begin

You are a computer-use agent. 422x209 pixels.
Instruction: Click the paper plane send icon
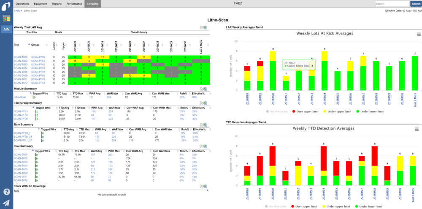6,203
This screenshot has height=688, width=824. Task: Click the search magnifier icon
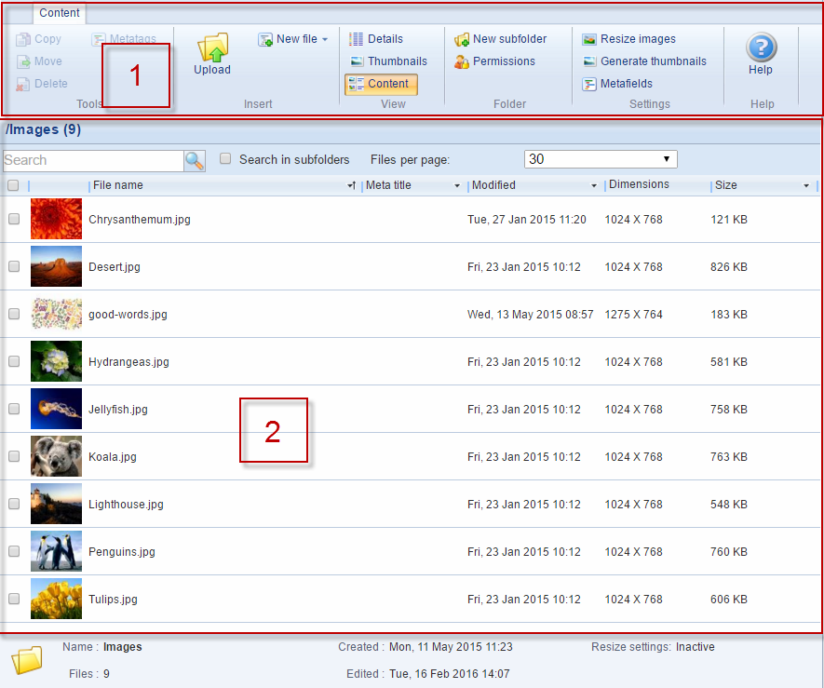click(x=195, y=160)
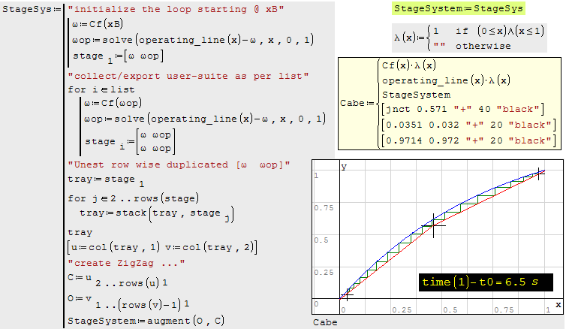
Task: Click the large cross marker mid-plot
Action: (433, 224)
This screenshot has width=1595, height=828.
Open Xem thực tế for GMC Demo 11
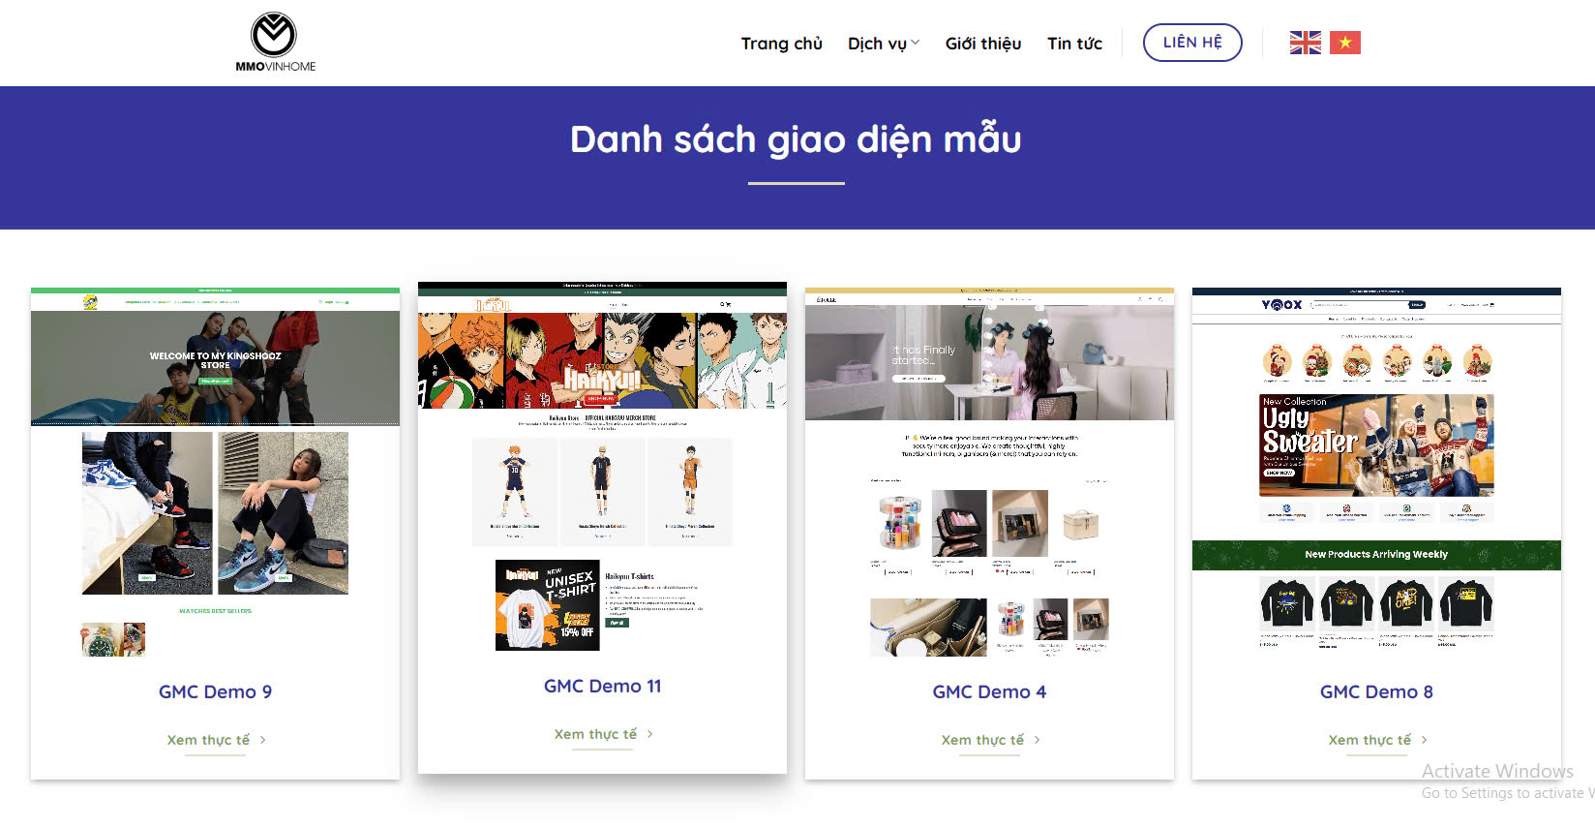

end

SHORT EXERCISE: Put the lines above into a numbered list, omitting blank lines and leaving the pictures out.

RESULT OF THIS TASK:
1. You are a computer-use agent. 422x209 pixels.
2. Instruction: Click the paper plane send icon
3. 6,203
4. This screenshot has height=688, width=824. Task: Click the search magnifier icon
5. click(x=195, y=160)
6. Task: Click the large cross marker mid-plot
7. Action: (433, 224)
8. This screenshot has width=1595, height=828.
9. Open Xem thực tế for GMC Demo 11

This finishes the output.